Despite this paper’s simulations being idealised, the way it maps onto real-life examples of negative feedback loops is important to change how we manage these technologies. The model’s consequences may be exaggerated but the consequences detailed in the case studies above were very real. As already stated, it is extremely unlikely that such a simplistic modelling technique would be used in reality in healthcare. However, it has been used here to highlight a feedback loop between datasets and outcomes which are not idealised. Such feedback loops do exist and are already having negative impacts on certain groups’ lives as seen in the examples offered.
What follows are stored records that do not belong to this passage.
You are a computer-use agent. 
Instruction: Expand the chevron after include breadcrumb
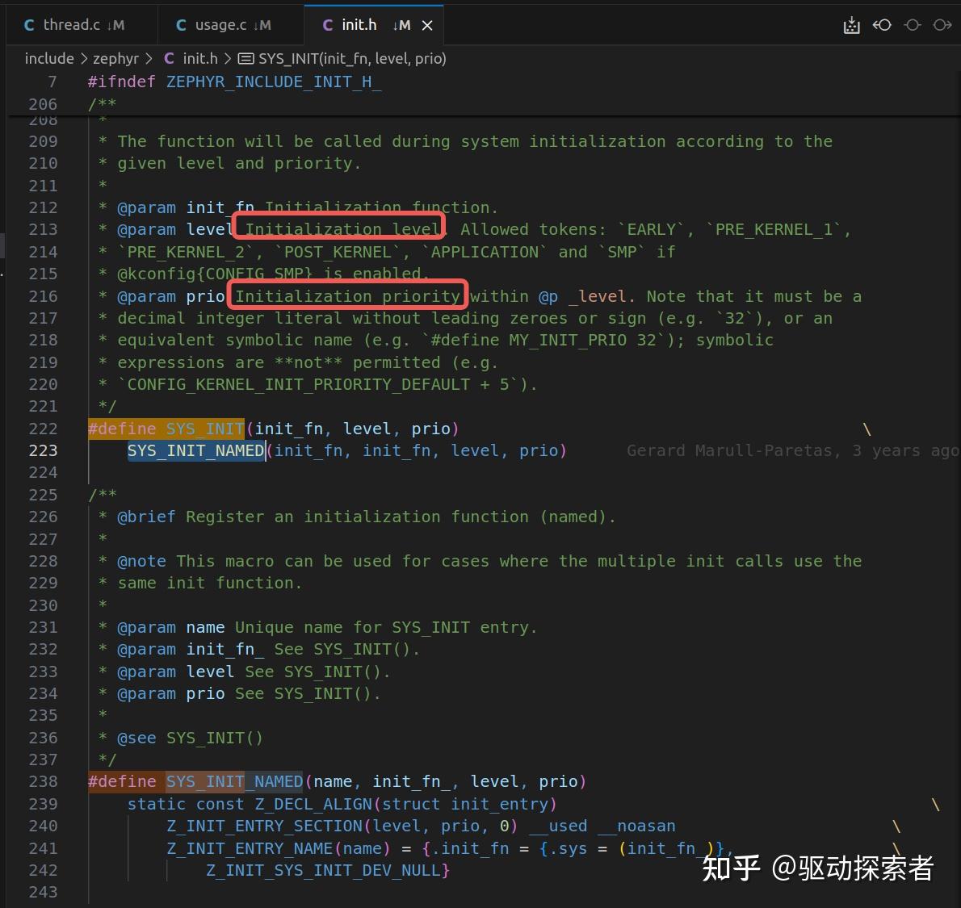[84, 59]
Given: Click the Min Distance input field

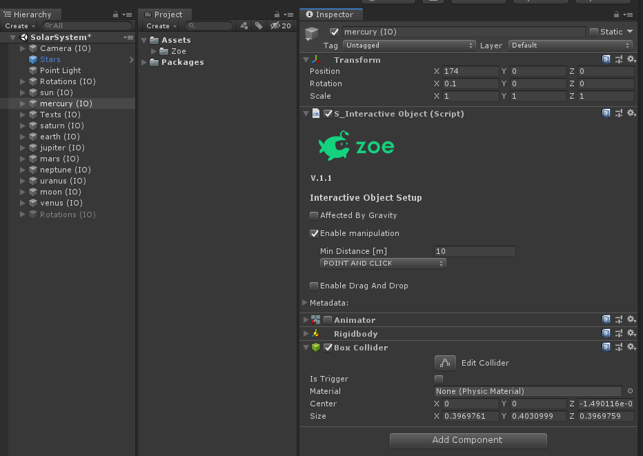Looking at the screenshot, I should 474,251.
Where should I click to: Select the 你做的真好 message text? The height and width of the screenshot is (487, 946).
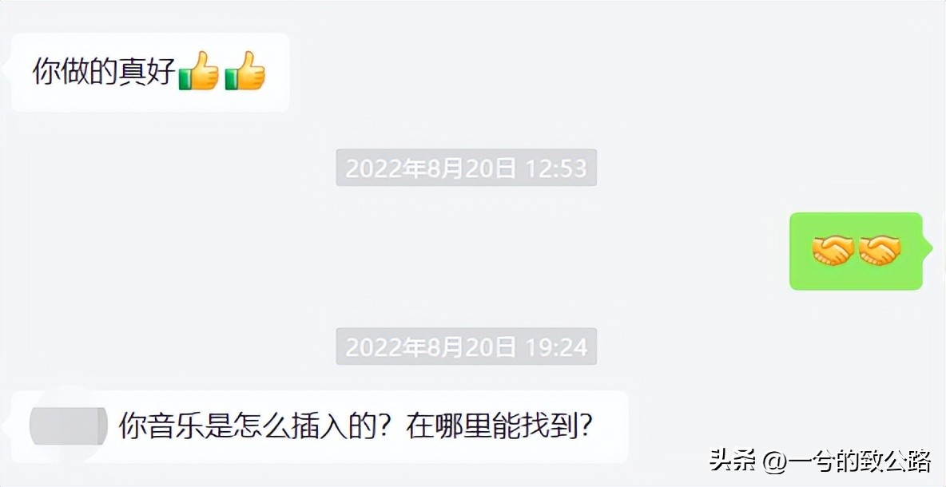click(104, 72)
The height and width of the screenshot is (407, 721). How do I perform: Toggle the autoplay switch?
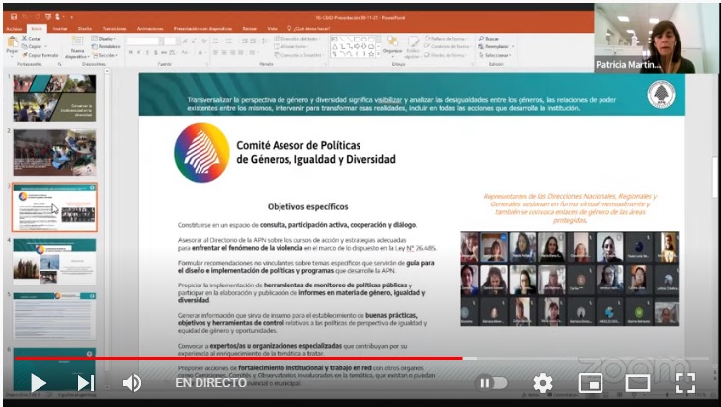[492, 383]
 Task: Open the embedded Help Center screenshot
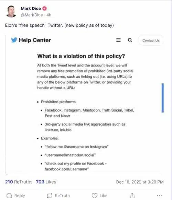(x=84, y=105)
All of the points raised by the toy model; feedback loops, dataset choices and small changes in code are all tied together and impacting on each other to have sometimes disastrous consequences. Clearly, people do not fit neatly into groups and this toy model has shown that by simply changing the dataset and seeding, the outcome for an individual can be completely different. The apparent human need to classify things, and in this case, people, is visible throughout our history (Bowker and Star 2000). Equally visible, however, are the problems that come with this desire to sort people and there will always be anomalies. If this is forgotten, then the true impact of oversimplifying these decisions over datasets and variables, such as the seed, cannot be truly appreciated and may not be prioritised. As AI branches out into more areas of life the focus needs to be on protecting those members of society who could potentially suffer at the hands of a poorly considered AI system. It is vital we take heed from the examples that have gone before and consider this ‘toy model’s’ worst case scenario outlook and work to avoid it.

There is a consensus that the original intentions of AI are generally benign, making the term “bias AI” a little misleading. No programme will ever start out biased, they are like children, they have to be taught and they learn what their parents or, in this case, programmers and data tell them. Buolamwini (2016) calls this the ‘Coded Gaze’, when the views that are embedded into systems are propagated by those who have the power to code the systems. ‘Whoever codes the system embeds her [their] views. Limited views create limited systems’ (Buolamwini 2016). As demonstrated in the many examples in this article, this embedding could be intentional or unconscious, but the consequences are the same. These consequences not only impact groups of our society as a whole but also can have nuanced impacts on individuals within the population.

There is much more scope for further work in this area that can build on the simple stochastic network models used in this paper. Alternative approaches/more complex examples have been noted in the introduction. These could be used to develop the many ways in which this paper’s work, models and conclusions could be extended and taken more into ‘reality’. Models in this paper have focussed on the impact AI could have on healthcare today, one of the most current and certainly topical dilemmas in the field. A report from the NHS in the UK recognises the problems with data as discussed in this research but equally, they recognise the opportunity that AI presents for improvement and therefore to save lives (Harwich and Laycock 2018). But to blame AI and present it as ‘bad’ is to paint too simple a picture, the bias that is appearing in systems in all areas is often inherited from the data or even the programmer, whether it is deliberate or unconscious is another question. Equally, learning from the past will prevent making the same mistakes again. Unless care is taken, prejudices such as those that governed both San Francisco’s Chinatown in 1900 and South Africa under apartheid will continue to emerge, only now they will emerge through AI systems. Stopping and considering the datasets we are using, what the consequences of a seemingly harmless decision could be, will enable us to get the best out of this bright, new technology.